Concord Hospital has not issued any caution about its emergency room. It has created a designated area in the emergency department “where patients who present with COVID-19 symptoms will be evaluated … to reduce transmission risk,” wrote  Dr. James Noble, chief of the Infectious Diseases at Concord Hospital, in an article for the Monitor.

Vanessa Stafford, spokeswoman for the New Hampshire Hospital Association, said the statewide group was surveying hospitals “to gain situational awareness on things like supply inventory, which now includes ventilators.” As of Friday afternoon, she said, “we haven’t seen a surge” in patients, but she noted that the situation can change rapidly.

Cass Walker, vice president of administrative and support services for Lakes Region Healthcare, said Laconia General Hospital has not seen a surge in patients and has not made changes to staffing or room layouts, but is ready to do so.

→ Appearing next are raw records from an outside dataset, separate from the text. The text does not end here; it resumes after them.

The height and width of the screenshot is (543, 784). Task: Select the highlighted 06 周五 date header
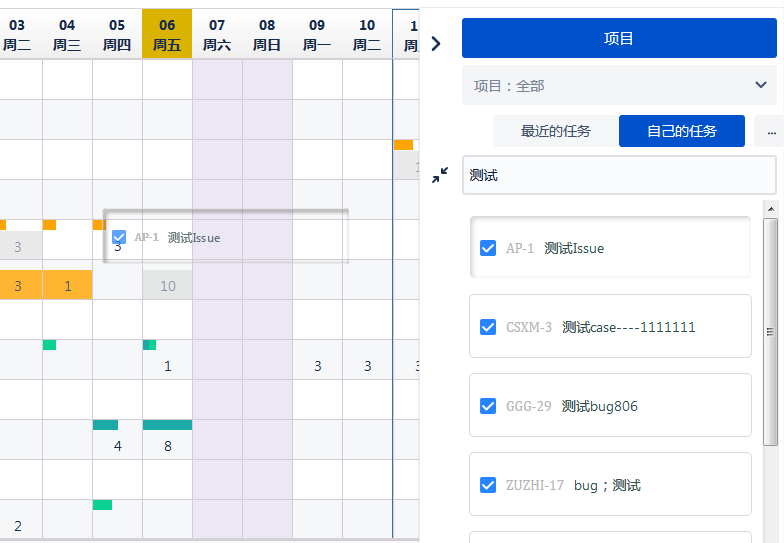point(167,34)
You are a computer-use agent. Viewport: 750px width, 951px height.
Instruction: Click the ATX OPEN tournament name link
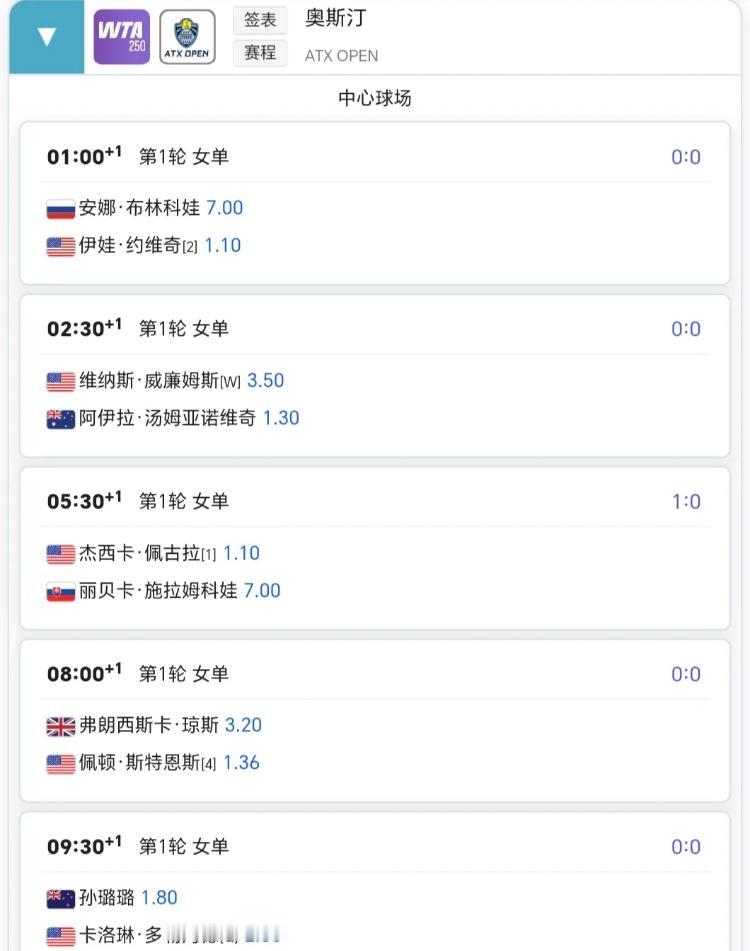pos(341,56)
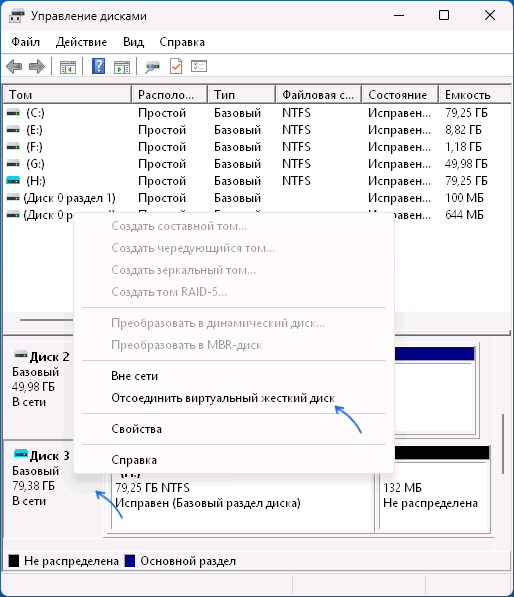Click the show/hide console tree icon
The height and width of the screenshot is (597, 514).
click(x=68, y=67)

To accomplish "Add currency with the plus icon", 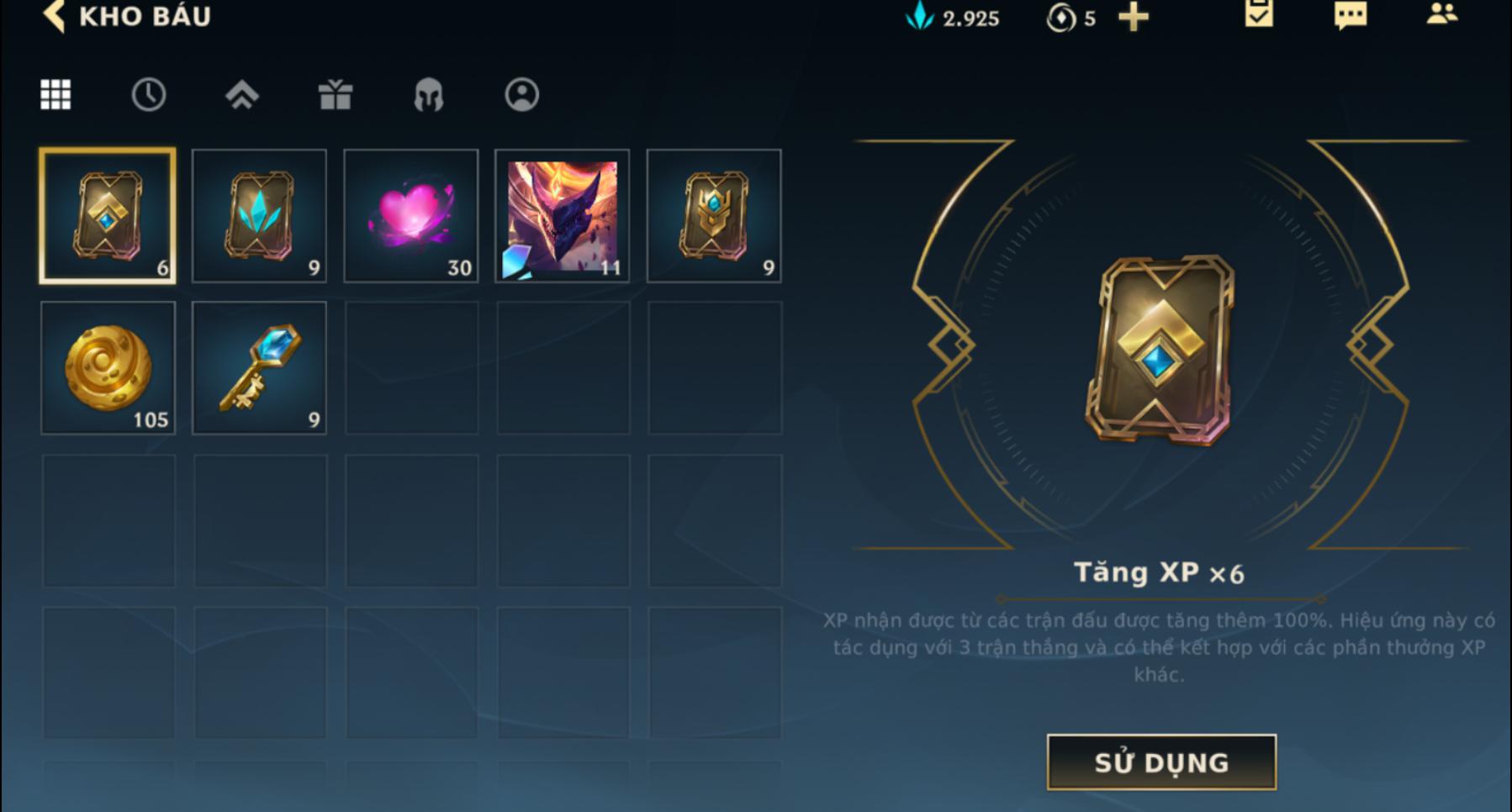I will coord(1134,17).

Like some other hospitals, Laconia has instituted drive-up testing. If a doctor sends an order to the emergency room, technicians will come to a patient’s car when they arrive and take a swab that will be sent to the state laboratory in Concord for testing.

“They know what number to call when they arrive, and don’t have to get out of their car,” said Walker of the patients.

The patients go home, self-isolate and monitor themselves. If signs or symptoms develop, they can come to the ER, she said.

Currently it takes 48 to 72 hours for test results to come back, Walker said.

Kathy Bizarro-Thunberg, executive vice-president of the state Hospital Association, noted that all hospitals have the capability to isolate COVID-19 patients.

“That can range from private rooms to fully outfitted rooms with negative pressure capabilities. Hospitals can also add enhanced isolation capacity by utilizing portable isolation units that can transform a private room into a negative pressure isolation room,” she wrote. Negative pressure isolation is a system where air flows into a room but not out into the rest of the hospital, which keeps airborne virus droplets from being spread.

“Not all individuals that have been diagnosed with COVID-19 or other respiratory infections need to be hospitalized. If hospitalization is not medically necessary, the individual can be taken care of at home (if appropriate),” Bizarro-Thunberg wrote.